A bit map is simply a matrix, the elements of which are either 0 or 1. Each element represents a pixel (a location (dot) on a sheet of paper or on a screen). A pixel may be "on" or "off". 1 means the pixel is "on" while 0 means it is "off". If the pixel is "on" the dot is normally "black" and if its off the "dot" is not printed. Substitute for "black" the color of ink you are using or the foreground color selected on a video monitor or terminal. An "off" pixel will be of the background color, which is the color of the paper if you are printing. A number which is either 0 or 1 may be represented by a bit. Thus the name "bit-map".
For graphics, a pixel may have other attributes (such as color) and this requires many bits. But for most fonts a pixel requires only one bit. However, we could represents a bit by the ASCII letters 0 or 1, where each letter uses up 8 bits in the computer. This use of 8 bits to represent one pixel uses 8 times the memory necessary. Memory is becoming so cheap that such overuse of memory is, in some cases (if the character doesn't use too many pixels), of little significance. The coding rules used for Wyse and VT220 terminals came from the Wyse 99GT Programmer's Guide (c. 1989) chapters 7 and 8.
In addition to the pixel map (bitmap), other information may accompany each character such as its width (for the case of proportional spaced characters). Such information may constitute a character header (descriptor per HP printers). In rare cases no such header is needed but even in this case some kind of separator mark may be inserted between the bitmaps of successive characters in order to separate them.
In addition to a possible header for each character bitmap, there is usually a font header placed at the start of the soft-font. It may tell the terminal or printer such things as: 1. A name for the font. 2. How many font characters are about to be sent? 3. What is the ASCII character number for the first character to be sent? 4. What bank to store the font in. 5. What to do with the font that was formerly stored there.
In most cases there are both headers for each character and a single header for the entire soft-font. In some cases, one of these is omitted. If enough information is provided in the header for each character, then there is no need for a header for the entire font. For terminal font: VT220 has a font header but no character headers; Wyse has character headers but no font header; X-Windows has both.
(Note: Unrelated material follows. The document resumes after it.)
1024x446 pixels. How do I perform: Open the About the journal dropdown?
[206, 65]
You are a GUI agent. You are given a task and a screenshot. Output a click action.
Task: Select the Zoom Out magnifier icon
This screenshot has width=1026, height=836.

Nomenclature varies. In one case the first couple bytes of the header is itself called a header but the full header may be called something else.
These headers together with the the encoded bit-maps of characters constitute the soft-font. Soft-font is downloaded to the terminal or printer on same wire on which character codes are sent for displaying or printing characters. Such soft-font (or segments of softfont) must be "escaped" or the like so that it will not be mistaken for characters to be printed or displayed. This is usually done by an escape sequence which starts with the escape (ESC) character (Hex 1B). The code just after the ESC may tell the device that what follows is softfont code or may even give the number of bytes of soft-font to follow. Unless the number of bytes of soft-font is specified in advance, some kind of an "end" character or escape sequence must be sent to mark the end of the soft-font.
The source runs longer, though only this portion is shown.